Text
========

Grieve Weave  1 -  22



This series of artist’s books integrate prints and weavings that reflect on the passing of loved ones, which has deeply challenged my beliefs on the body and dying. By weaving together multiple stages (the first pull, an offset image, and several "ghost prints") of the print, they are integrated into a single structure, but the woven image still hovers in a hard-to-decipher place. The prints are fleeting and faint, where ghost shapes reappear then fade away. Weaving further intertwines these spaces, and confuses the focal point. Of course, a weaving cannot be read as a traditional book, and yet it has deep historical connections to text, storytelling, and information technologies. Weaving is a form of ancestral knowledge and a companion in the contemplation of grief. The series is not explicitly about identity, but instead about creating book objects that hover alongside it.

As books, the works can be tilted, flipped, opened, re-hung, or re-positioned in multiple directions, and  no focal point or "correct" orientation exists in the work itself. This body of work asks similar questions as my curatorial project The Embodied Press: Queer Abstraction and the Artist’s Book. What happens when an image or a book is seductive but difficult to read? Abstraction in the book form defies easy reading; as queer art historian David Getsy writes, “queer abstraction” can act as a form of camouflage, non-disclosure, or method for jamming the surveillance of queer bodies. Navigating queer and transness over two decades of political change, I’m ever more convinced it cannot be entirely understood or legitimized through representation and public visibility. Grieve Weave accesses what is felt or sensed but not entirely visible.

========

Collected material
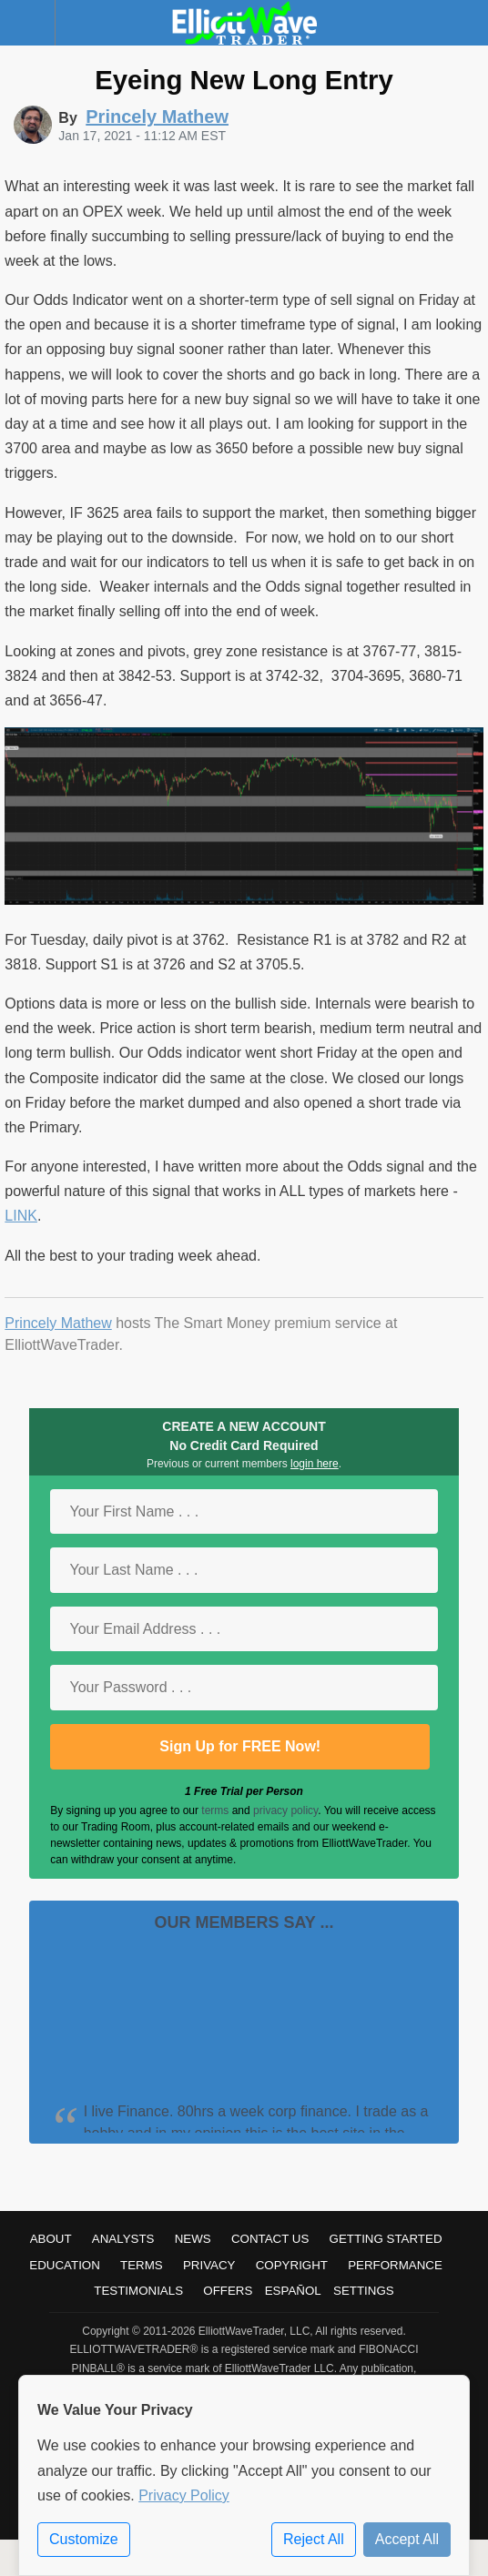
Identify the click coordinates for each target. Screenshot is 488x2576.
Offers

========

Given instruction 1
According to the Grieve Weave text, which stages of the print are woven together?
Given instruction 2
Rewrite the Grieve Weave text from "As books, the" up to and including "not entirely visible.", replacing "orientation" with "position".
Given instruction 3
Using the Grieve Weave text, explain how a weaving can still relate to books even though it cannot be read as a traditional book.
The material is not needed for anything that follows.

Full solution 1
The first pull, an offset image, and several "ghost prints."

Full solution 2
As books, the works can be tilted, flipped, opened, re-hung, or re-positioned in multiple directions, and  no focal point or "correct" position exists in the work itself. This body of work asks similar questions as my curatorial project The Embodied Press: Queer Abstraction and the Artist’s Book. What happens when an image or a book is seductive but difficult to read? Abstraction in the book form defies easy reading; as queer art historian David Getsy writes, “queer abstraction” can act as a form of camouflage, non-disclosure, or method for jamming the surveillance of queer bodies. Navigating queer and transness over two decades of political change, I’m ever more convinced it cannot be entirely understood or legitimized through representation and public visibility. Grieve Weave accesses what is felt or sensed but not entirely visible.

Full solution 3
Although a weaving cannot be read like a traditional book, it has deep historical connections to text, storytelling, and information technologies.